Ao longo da última década, o Clube Militar também se posicionou em defesa do voto impresso, criticou o Tribunal Superior Eleitoral (TSE) e acusou a instituição de promover uma “ditadura.” Durante o governo Bolsonaro, a associação publicou notas em apoio ao ex-presidente, com ataques frequentes ao Supremo Tribunal Federal (STF) e ao sistema de urnas eletrônicas, além de ter defendido o ex-deputado Daniel Silveira, condenado por ataques a instituições democráticas e por incitar violência contra opositores. A oposição do clube à CPI da Covid, em que insinuou a possibilidade de um golpe militar como resposta à investigação, também reforça a sua postura política inflamada e alinhada a setores conservadores.

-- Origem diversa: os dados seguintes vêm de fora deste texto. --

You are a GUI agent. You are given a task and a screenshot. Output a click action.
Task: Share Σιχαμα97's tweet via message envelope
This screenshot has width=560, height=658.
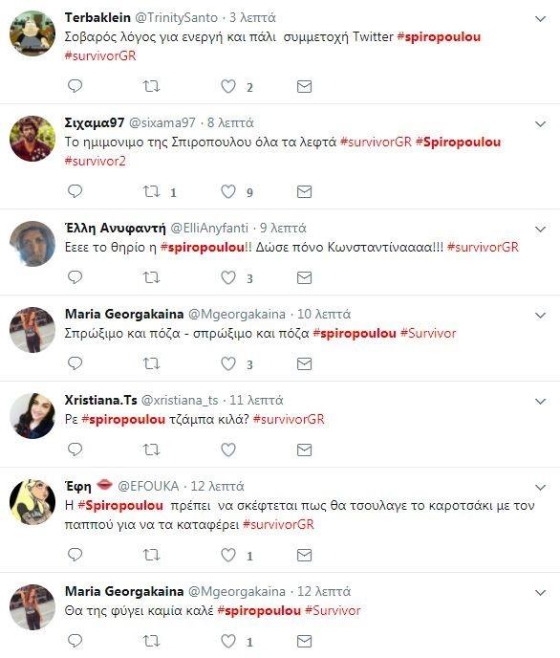[x=304, y=192]
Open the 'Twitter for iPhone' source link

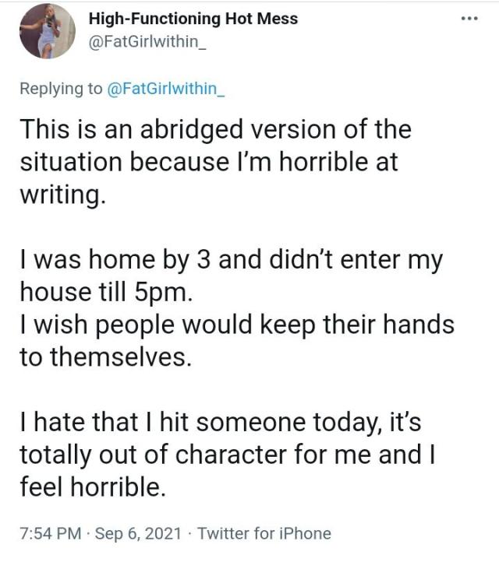pos(264,533)
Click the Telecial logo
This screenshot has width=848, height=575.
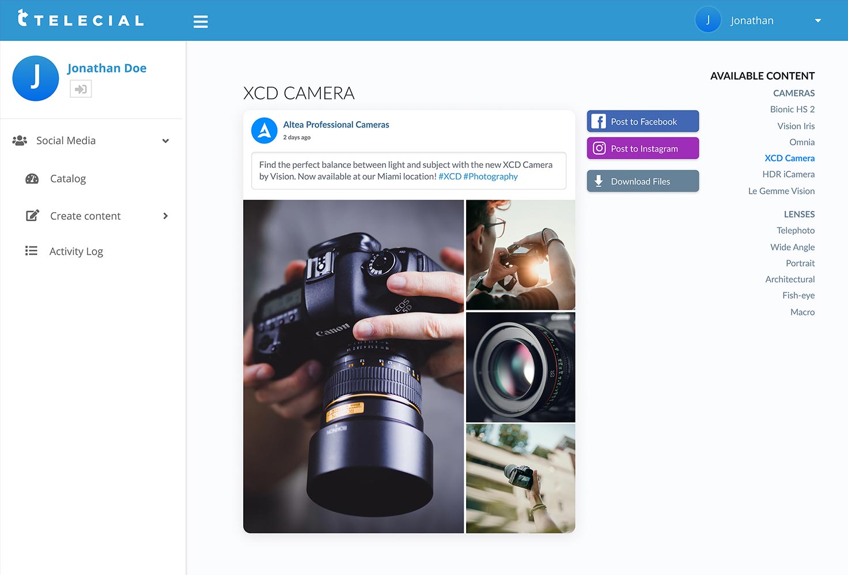point(81,19)
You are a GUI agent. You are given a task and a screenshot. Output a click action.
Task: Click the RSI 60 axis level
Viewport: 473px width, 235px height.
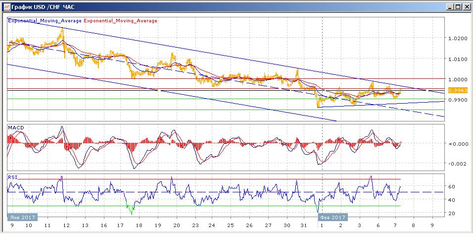click(452, 187)
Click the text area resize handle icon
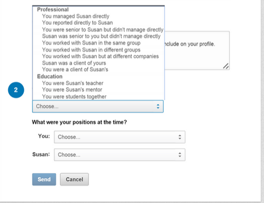264x203 pixels. click(226, 66)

O custo para o público: designações de militares da ativa e uso de recursos
Esse contexto torna ainda mais complexo o fato de que muitos desses clubes recebem apoio financeiro significativo dos militares da ativa do Exército e da Marinha. Em maio de 2024, o Clube Militar recebeu mais de um milhão de reais em consignações, valores deduzidos diretamente dos contracheques de seus sócios militares. Além disso, o Clube Naval, com 4.220 militares da ativa associados, também se beneficia dessa mesma estrutura.
Sob a gestão do General Tomás Miné Ribeiro Paiva, o Comando do Exército autorizou que militares ocupem funções administrativas nesses clubes sob a modalidade de “Prestação de Tarefa por Tempo Certo.” Com isso, esses militares recebem adicionais sobre seus salários para atuar em funções essencialmente recreativas e administrativas, sem qualquer relação direta com a defesa nacional.
O Clube Militar, ao longo dos anos, tornou-se uma voz ativa entre os militares do Exército, consolidando-se como uma plataforma de influência política. Em 2018, Jair Bolsonaro, ao considerar nomes para a posição de vice em sua chapa, cogitou representantes do Clube Militar, reconhecendo a projeção política que o cargo de presidente da associação possui entre a tropa. Isso evidencia como a associação se tornou um pilar de poder simbólico dentro das Forças Armadas, com potencial para mobilizar a opinião pública e influenciar o debate político.
Um cenário que exige transparência e revisão
A presença de mais de 3.200 militares da ativa do Exército e 4.220 militares da Marinha em clubes com histórico de atuação política intensa e, em certos momentos, antidemocrática, traz à tona a necessidade de maior transparência e regulamentação. As designações para funções administrativas em associações recreativas que não possuem ligação direta com a defesa nacional, financiadas por meio de recursos públicos, geram questionamentos sobre a real necessidade e impacto dessas práticas.
O contexto atual revela a importância de uma discussão mais aprofundada sobre o papel e os limites das associações militares no cenário político brasileiro. Em tempos de estabilidade democrática, é fundamental que as Forças Armadas mantenham sua neutralidade e que associações como o Clube Militar e o Clube Naval respeitem os limites de sua função recreativa, sem comprometer a confiança e a imparcialidade que a sociedade espera de seus militares em serviço ativo.